[Collected data entries]:
......

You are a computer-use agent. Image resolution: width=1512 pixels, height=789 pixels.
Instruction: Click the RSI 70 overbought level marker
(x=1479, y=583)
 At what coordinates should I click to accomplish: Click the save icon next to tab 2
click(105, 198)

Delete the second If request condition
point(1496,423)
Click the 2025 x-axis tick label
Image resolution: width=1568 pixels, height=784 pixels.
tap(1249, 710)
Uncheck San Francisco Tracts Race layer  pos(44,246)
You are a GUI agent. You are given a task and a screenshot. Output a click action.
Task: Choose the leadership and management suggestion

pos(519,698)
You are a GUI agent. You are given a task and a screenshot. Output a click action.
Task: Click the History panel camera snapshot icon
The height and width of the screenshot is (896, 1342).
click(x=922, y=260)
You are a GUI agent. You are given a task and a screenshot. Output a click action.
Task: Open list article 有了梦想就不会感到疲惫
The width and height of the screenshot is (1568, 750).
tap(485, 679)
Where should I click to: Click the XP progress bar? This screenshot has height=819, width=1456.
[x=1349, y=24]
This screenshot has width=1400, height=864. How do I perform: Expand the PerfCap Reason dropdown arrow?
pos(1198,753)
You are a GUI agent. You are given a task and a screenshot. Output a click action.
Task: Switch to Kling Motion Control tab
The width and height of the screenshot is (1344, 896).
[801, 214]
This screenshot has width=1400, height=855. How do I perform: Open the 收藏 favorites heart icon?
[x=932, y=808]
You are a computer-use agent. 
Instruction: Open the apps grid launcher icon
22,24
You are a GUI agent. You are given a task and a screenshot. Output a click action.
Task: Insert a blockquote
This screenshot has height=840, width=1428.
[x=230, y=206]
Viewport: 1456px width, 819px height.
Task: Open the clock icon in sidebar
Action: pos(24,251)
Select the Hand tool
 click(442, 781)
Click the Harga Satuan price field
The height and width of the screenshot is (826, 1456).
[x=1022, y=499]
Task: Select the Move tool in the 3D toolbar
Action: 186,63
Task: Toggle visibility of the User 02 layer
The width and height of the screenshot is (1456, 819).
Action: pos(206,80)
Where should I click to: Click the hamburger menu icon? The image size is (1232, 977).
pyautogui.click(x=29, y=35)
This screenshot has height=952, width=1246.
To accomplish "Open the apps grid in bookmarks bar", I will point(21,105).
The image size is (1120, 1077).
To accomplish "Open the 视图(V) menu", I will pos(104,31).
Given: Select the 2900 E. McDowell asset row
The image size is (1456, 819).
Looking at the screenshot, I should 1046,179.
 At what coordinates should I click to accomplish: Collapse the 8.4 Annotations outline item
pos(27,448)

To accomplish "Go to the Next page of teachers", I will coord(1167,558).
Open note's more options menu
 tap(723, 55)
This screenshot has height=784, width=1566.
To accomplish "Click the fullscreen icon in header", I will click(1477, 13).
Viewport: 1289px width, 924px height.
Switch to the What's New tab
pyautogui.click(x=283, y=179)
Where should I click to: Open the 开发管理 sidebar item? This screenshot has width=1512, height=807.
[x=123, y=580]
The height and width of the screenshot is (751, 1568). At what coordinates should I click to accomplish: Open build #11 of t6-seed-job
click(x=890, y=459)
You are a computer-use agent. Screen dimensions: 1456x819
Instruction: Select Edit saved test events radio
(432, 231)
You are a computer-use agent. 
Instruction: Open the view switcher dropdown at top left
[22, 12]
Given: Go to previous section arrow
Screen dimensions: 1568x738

......

[EXERCISE REQUIREMENTS]: Every line above should be printed again exactly as it stands.

[WRITTEN ANSWER]:
You are a computer-use agent. Image resolution: width=1512 pixels, height=789 pixels.
Instruction: Click the RSI 70 overbought level marker
(x=1479, y=583)
 At what coordinates should I click to accomplish: Click the save icon next to tab 2
click(105, 198)

Delete the second If request condition
point(1496,423)
Click the 2025 x-axis tick label
Image resolution: width=1568 pixels, height=784 pixels.
tap(1249, 710)
Uncheck San Francisco Tracts Race layer  pos(44,246)
You are a GUI agent. You are given a task and a screenshot. Output a click action.
Task: Choose the leadership and management suggestion

pos(519,698)
You are a GUI agent. You are given a task and a screenshot. Output a click action.
Task: Click the History panel camera snapshot icon
The height and width of the screenshot is (896, 1342).
click(x=922, y=260)
You are a GUI agent. You are given a task and a screenshot. Output a click action.
Task: Open list article 有了梦想就不会感到疲惫
The width and height of the screenshot is (1568, 750).
tap(485, 679)
Where should I click to: Click the XP progress bar? This screenshot has height=819, width=1456.
[x=1349, y=24]
This screenshot has width=1400, height=864. How do I perform: Expand the PerfCap Reason dropdown arrow?
pos(1198,753)
You are a GUI agent. You are given a task and a screenshot. Output a click action.
Task: Switch to Kling Motion Control tab
The width and height of the screenshot is (1344, 896).
[801, 214]
This screenshot has width=1400, height=855. How do I perform: Open the 收藏 favorites heart icon?
[x=932, y=808]
You are a computer-use agent. 
Instruction: Open the apps grid launcher icon
22,24
You are a GUI agent. You are given a task and a screenshot. Output a click action.
Task: Insert a blockquote
This screenshot has height=840, width=1428.
[x=230, y=206]
Viewport: 1456px width, 819px height.
Task: Open the clock icon in sidebar
Action: pos(24,251)
Select the Hand tool
 click(442, 781)
Click the Harga Satuan price field
The height and width of the screenshot is (826, 1456).
[x=1022, y=499]
Task: Select the Move tool in the 3D toolbar
Action: 186,63
Task: Toggle visibility of the User 02 layer
The width and height of the screenshot is (1456, 819).
Action: pos(206,80)
Where should I click to: Click the hamburger menu icon? The image size is (1232, 977).
pyautogui.click(x=29, y=35)
This screenshot has height=952, width=1246.
To accomplish "Open the apps grid in bookmarks bar", I will point(21,105).
The image size is (1120, 1077).
To accomplish "Open the 视图(V) menu", I will pos(104,31).
Given: Select the 2900 E. McDowell asset row
The image size is (1456, 819).
Looking at the screenshot, I should 1046,179.
 At what coordinates should I click to accomplish: Collapse the 8.4 Annotations outline item
pos(27,448)

To accomplish "Go to the Next page of teachers", I will coord(1167,558).
Open note's more options menu
 tap(723, 55)
This screenshot has height=784, width=1566.
To accomplish "Click the fullscreen icon in header", I will click(1477, 13).
Viewport: 1289px width, 924px height.
Switch to the What's New tab
pyautogui.click(x=283, y=179)
Where should I click to: Open the 开发管理 sidebar item? This screenshot has width=1512, height=807.
[x=123, y=580]
The height and width of the screenshot is (751, 1568). At what coordinates should I click to accomplish: Open build #11 of t6-seed-job
click(x=890, y=459)
You are a computer-use agent. Screen dimensions: 1456x819
Instruction: Select Edit saved test events radio
(432, 231)
You are a computer-use agent. 
Instruction: Open the view switcher dropdown at top left
[22, 12]
Given: Go to previous section arrow
Screen dimensions: 1568x738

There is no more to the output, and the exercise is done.